Bon Appétit Management Co., Whitman’s food services provider, may no longer provide trays in the dining halls in an effort to be more environmentally friendly and make students more aware of the quantity of food they eat.
“Bon Appétit is trying to look for ways to reduce our carbon imprint,” Prentiss Resident Dining Manager Susan Todhunter said. “Eliminating trays does several important things: it tends to reduce waste because [students] don’t take as much food initially and it reduces the amount of water and soap we use when cleaning.”
Coincidently, the Water Campaign, an outreach group of Whitman College Campus Greens, recently conducted a voluntary student survey that asked whether students would “support the restriction of access to trays in Whitman’s dining halls.”
“Karlis Rokpelnis, the sustainability coordinator, suggested that Bon Appétit was curious about the idea, but were hesitant about student support,” Water Campaign head Tyler Harvey, ’10, said. “We decided that the best way to go about gauging student support was to conduct a survey.”
Of the 200 respondents, nearly 92 percent said they would either support or strongly support a measure restricting access to dining hall trays while a mere 6.5 percent said they opposed or strongly opposed any such measure.
On behalf of the Water Campaign and Whitman students, Harvey wrote a letter of support that outlined the results of the survey, addressed student concerns and proposed restricting access to trays in the dining hall that will be formally submitted to Bon Appétit sometime next week.
“There is a very long history of Bon Appétit being responsive to student demands,” Rokpelnis said. “I expect that there might be certain things that they will have to look into and think about, but I do think it will work out.”
Though Todhunter has yet to officially receive the letter, she believes the Water Campaign “approached [the issue] the right way.”
“It’s the right way to go from an environmental, waste, and water- and soap-usage standpoints,” Todhunter said. “If we can pull it off here, I think it would be a good plan.”
Both Rokpelnis and Todhunter see plans instituted by other colleges and universities as a model Whitman should emulate.
“At Clark University (in Worcester, Mass.) their slogan was ‘Lose the Freshman 15,’ meaning ‘eat as much as you want, as opposed to as much as you put on your tray,'” Rokpelnis said. “Going trayless is a trend right now… We need to look at how other schools have done this, but it’s really about seeing whether Bon Appétit can do it.”
“Some colleges have tried a ‘Trayless Tuesday’ where they eliminate trays just one day a week,” Todhunter said. “And if they received a lot of negative feedback then they would just return the trays to students.”
Todhunter, however, is uneasy when predicting what will happen at Whitman since most of the institutions surveyed had substantially larger student population.
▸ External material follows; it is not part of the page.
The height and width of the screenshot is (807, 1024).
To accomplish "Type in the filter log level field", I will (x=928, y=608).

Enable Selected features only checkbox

She said that Bon Appétit has not yet attempted to calculate how much water they will save from not having to wash trays.
If Bon Appétit accepts the proposal, Todhunter said trays could be restricted “right away, next semester, or next fall.” It all depends on how discussions go between the food services, the Water Campaign and students, she said.
Harvey did not explicitly say in the letter how quickly he thinks the plan should be enacted. However, he hopes that with Bon Appétit’s cooperation trays could be restricted as early as Thanksgiving break or the beginning of spring semester.